Exercise instructions:
Whenever a line in the data contains "agent", show that line.

Data to examine:
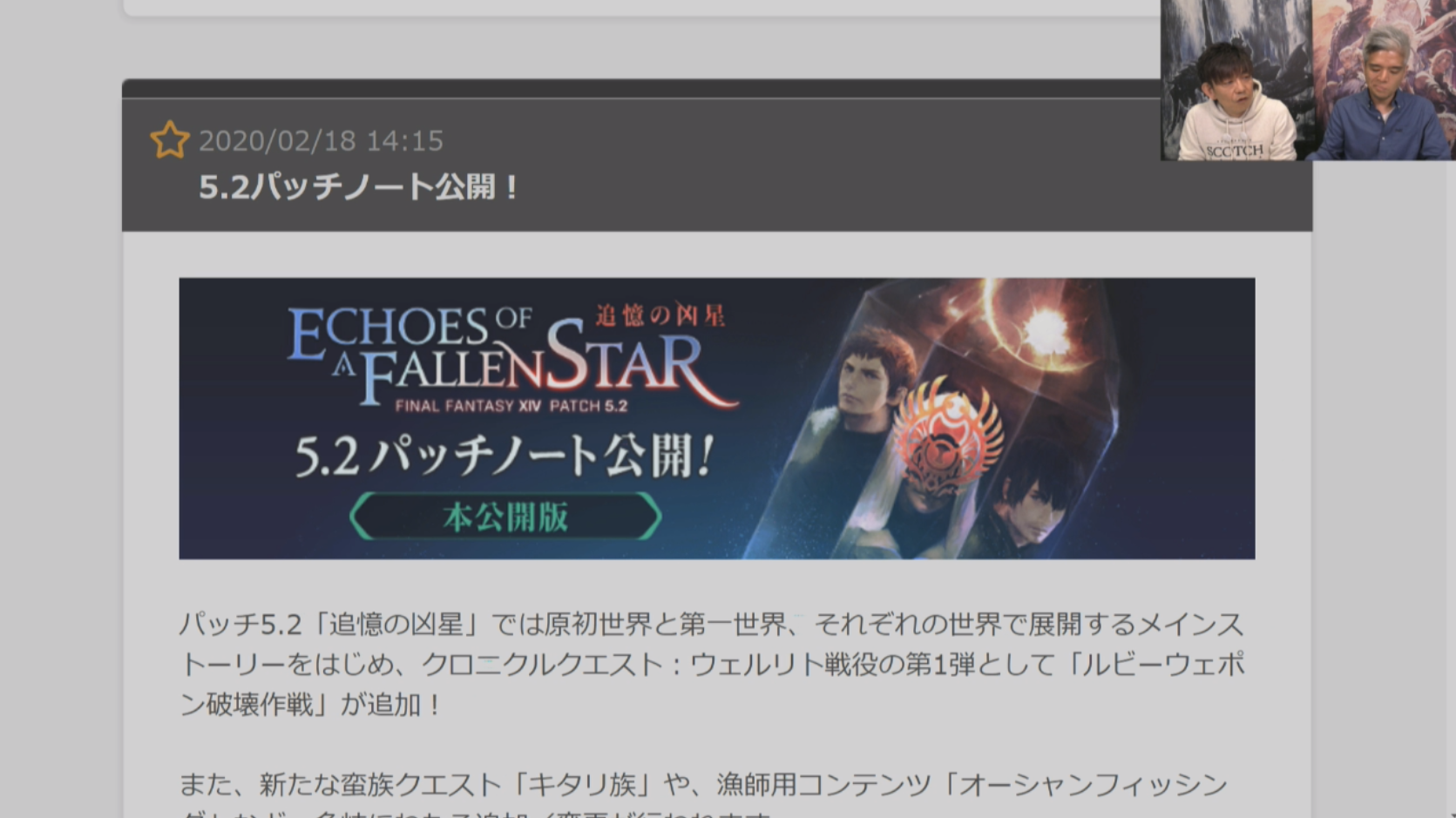
Task: Click the gold star icon beside the date
Action: pyautogui.click(x=169, y=139)
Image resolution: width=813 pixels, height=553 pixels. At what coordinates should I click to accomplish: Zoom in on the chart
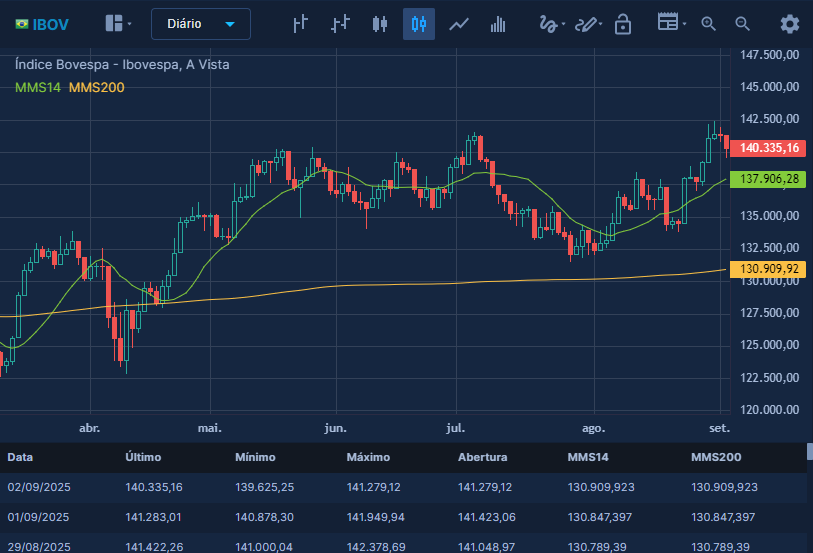point(708,24)
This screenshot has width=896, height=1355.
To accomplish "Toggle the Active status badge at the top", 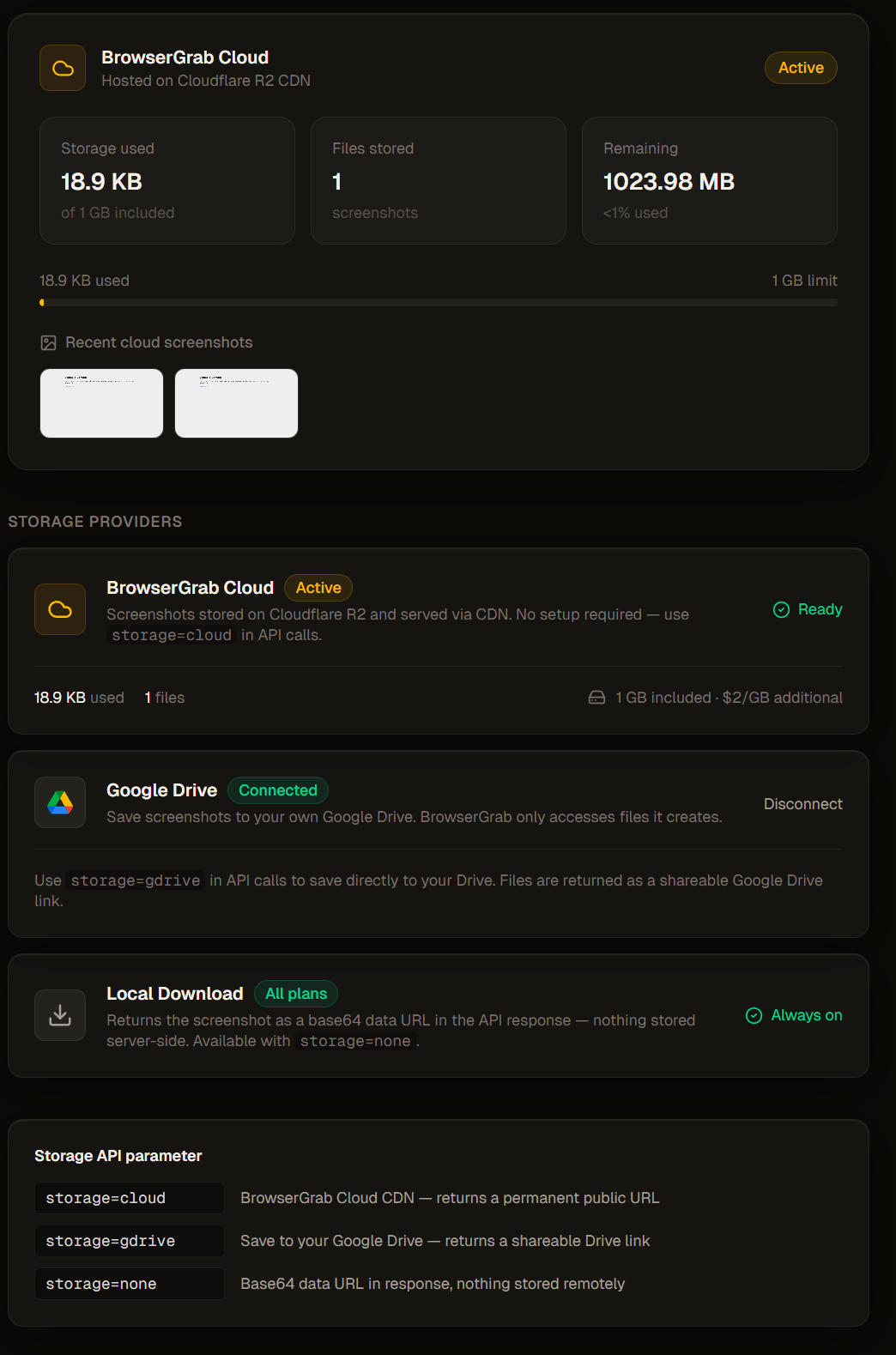I will coord(800,67).
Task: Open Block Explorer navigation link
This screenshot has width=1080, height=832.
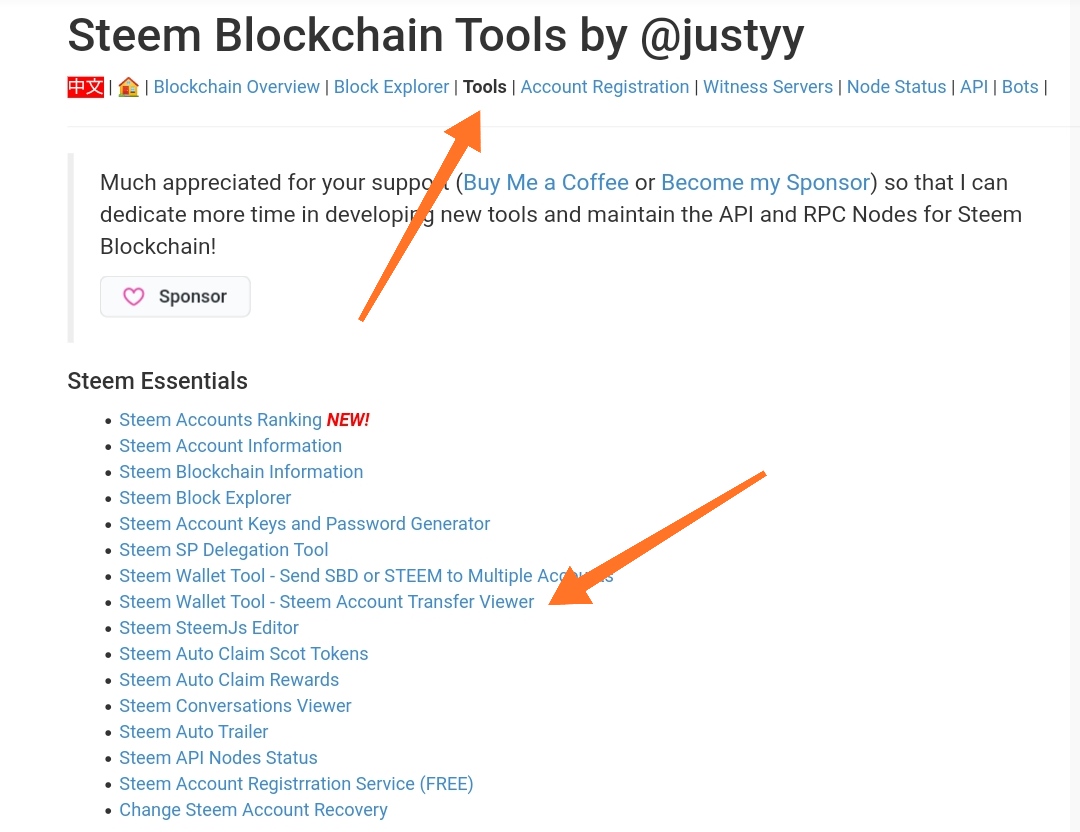Action: coord(391,87)
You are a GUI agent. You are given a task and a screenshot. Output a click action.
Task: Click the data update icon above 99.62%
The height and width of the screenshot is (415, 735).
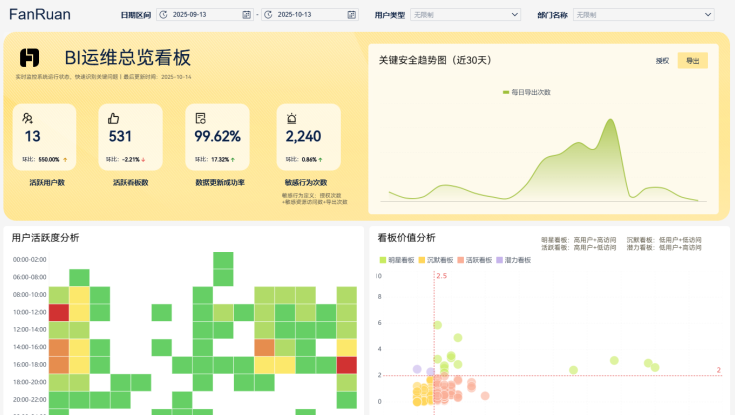point(200,118)
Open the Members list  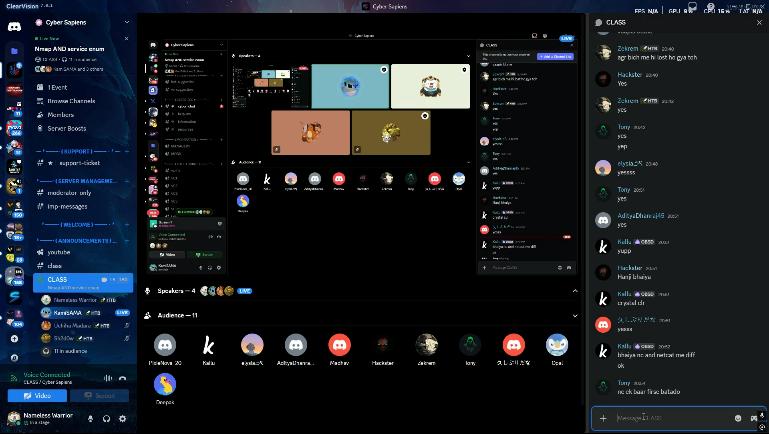tap(61, 115)
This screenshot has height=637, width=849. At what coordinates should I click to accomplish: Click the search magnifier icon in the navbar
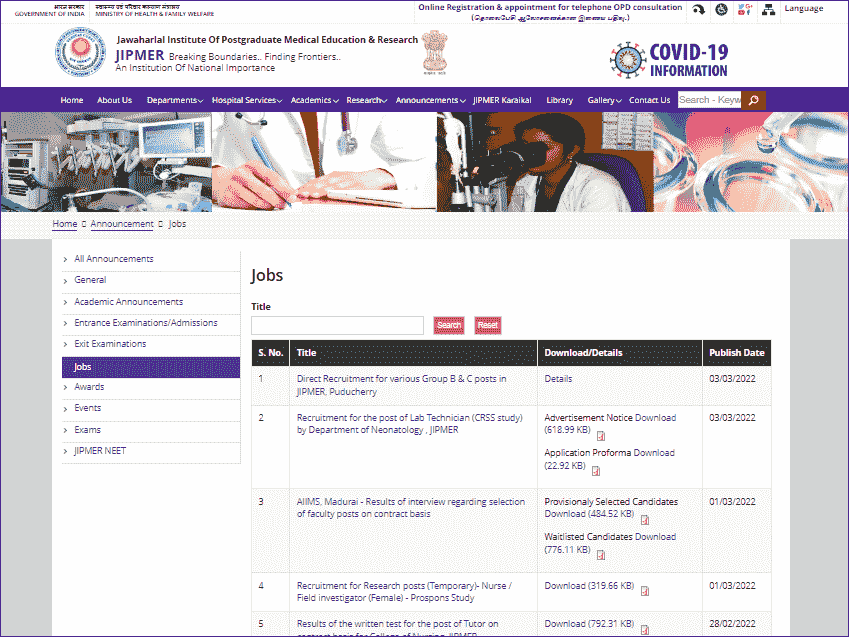752,99
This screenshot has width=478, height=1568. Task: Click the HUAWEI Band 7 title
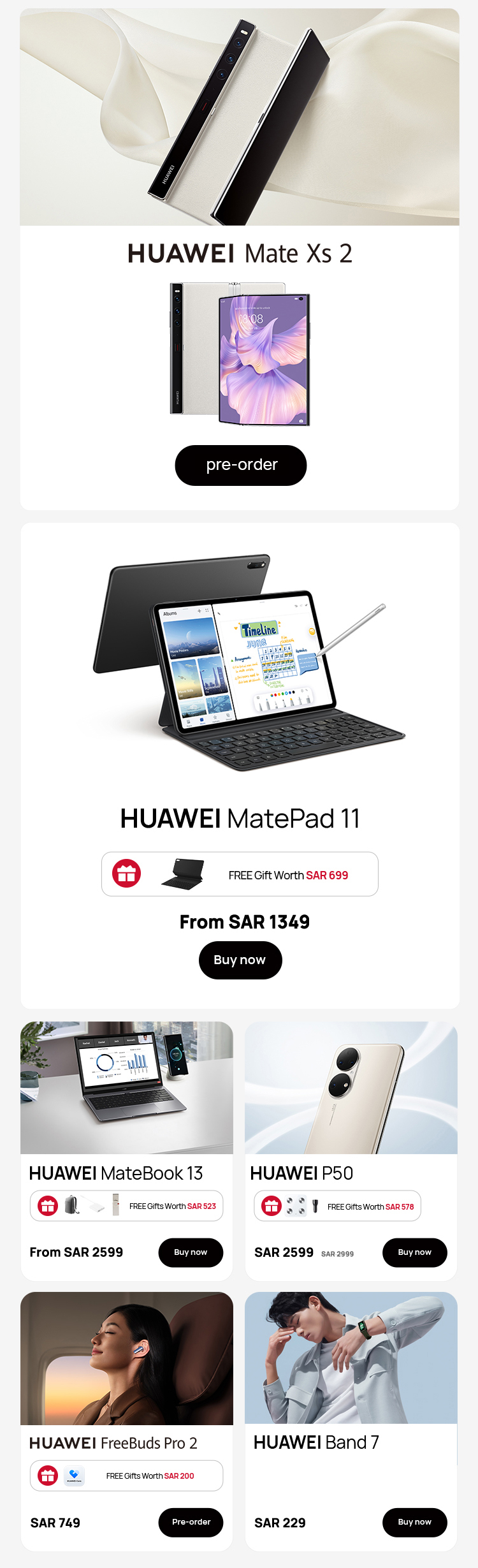316,1442
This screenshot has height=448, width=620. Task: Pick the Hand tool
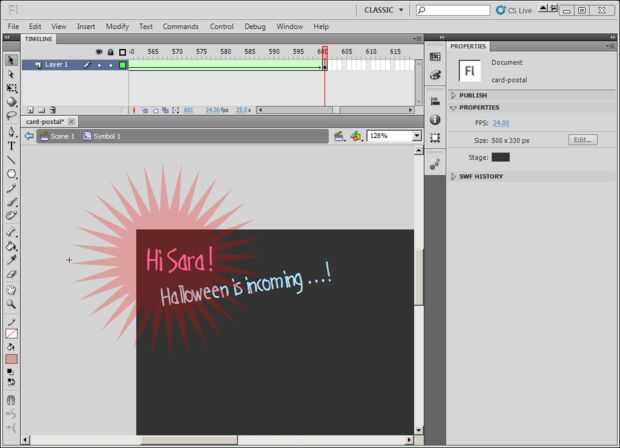click(x=11, y=290)
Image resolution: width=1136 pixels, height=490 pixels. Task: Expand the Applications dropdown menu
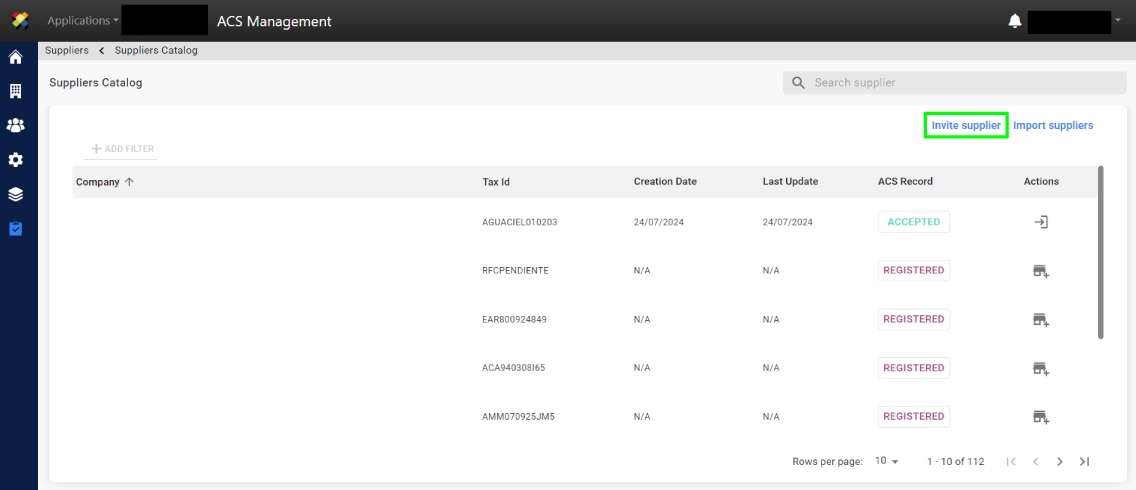[x=83, y=20]
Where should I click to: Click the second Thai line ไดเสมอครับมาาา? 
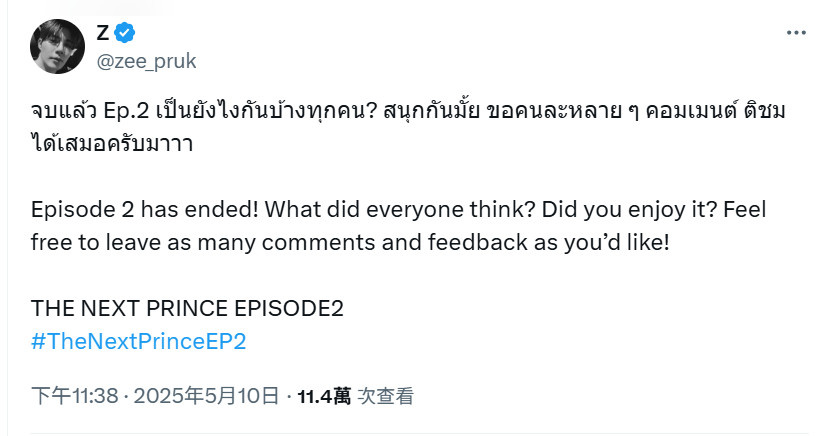tap(112, 143)
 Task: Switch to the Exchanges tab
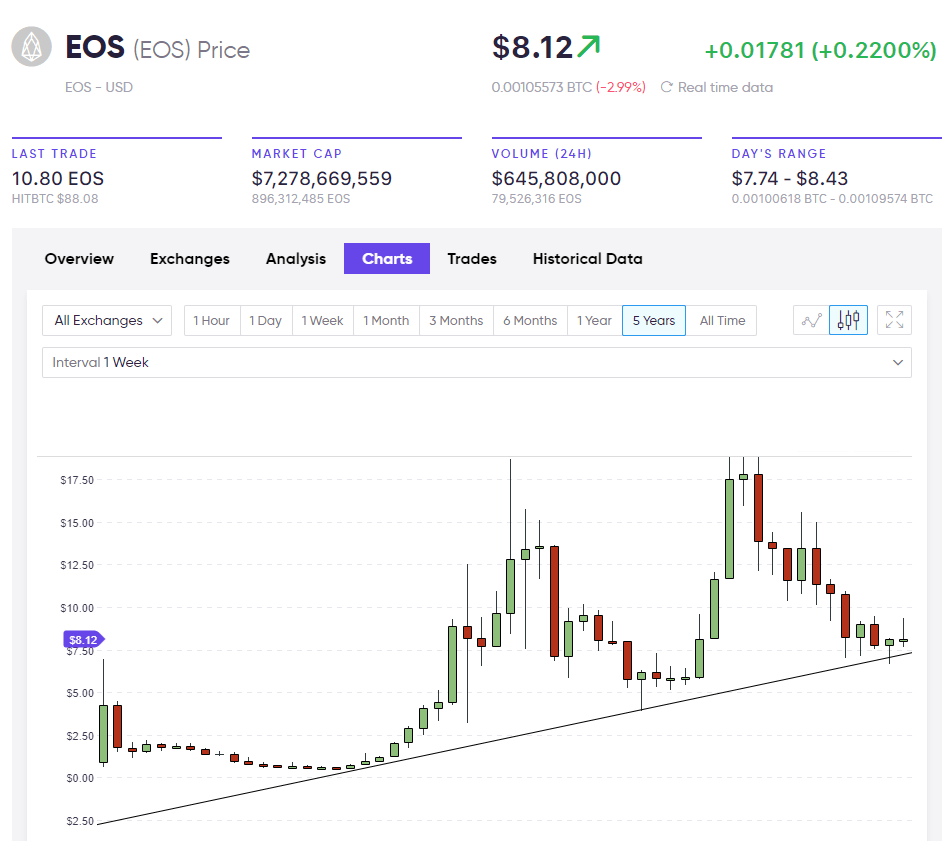click(x=190, y=258)
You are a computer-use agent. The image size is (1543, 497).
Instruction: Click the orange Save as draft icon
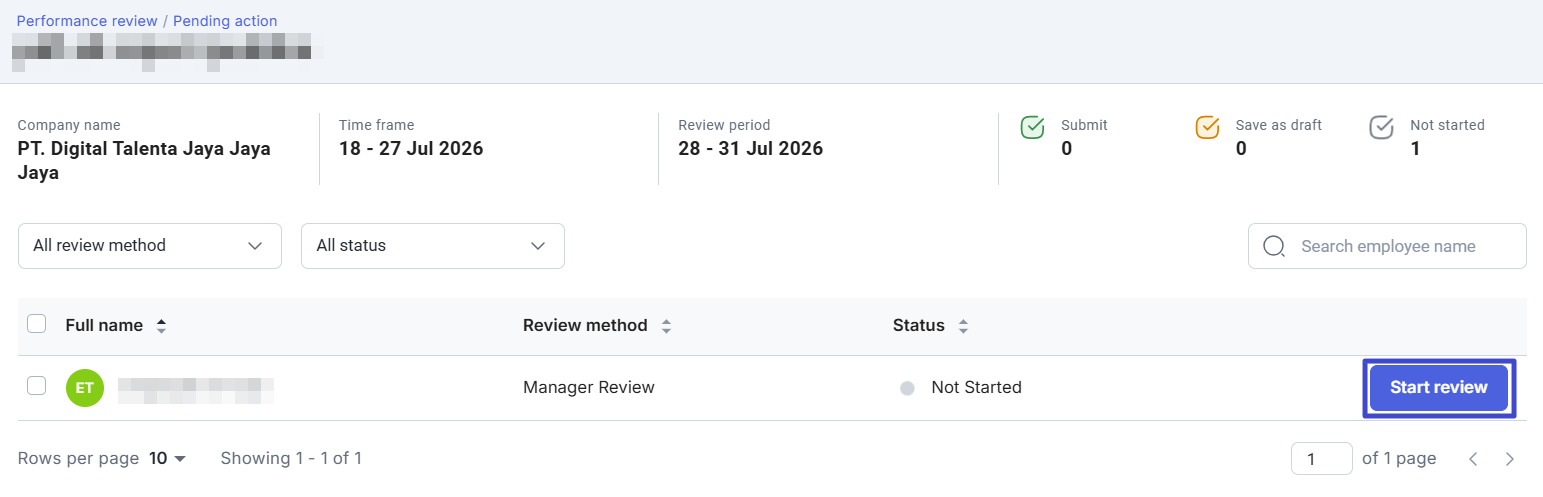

Answer for this exercise:
You are a GUI agent. You are given a task and a screenshot. Output a click action.
You are a computer-use agent. The image size is (1543, 497).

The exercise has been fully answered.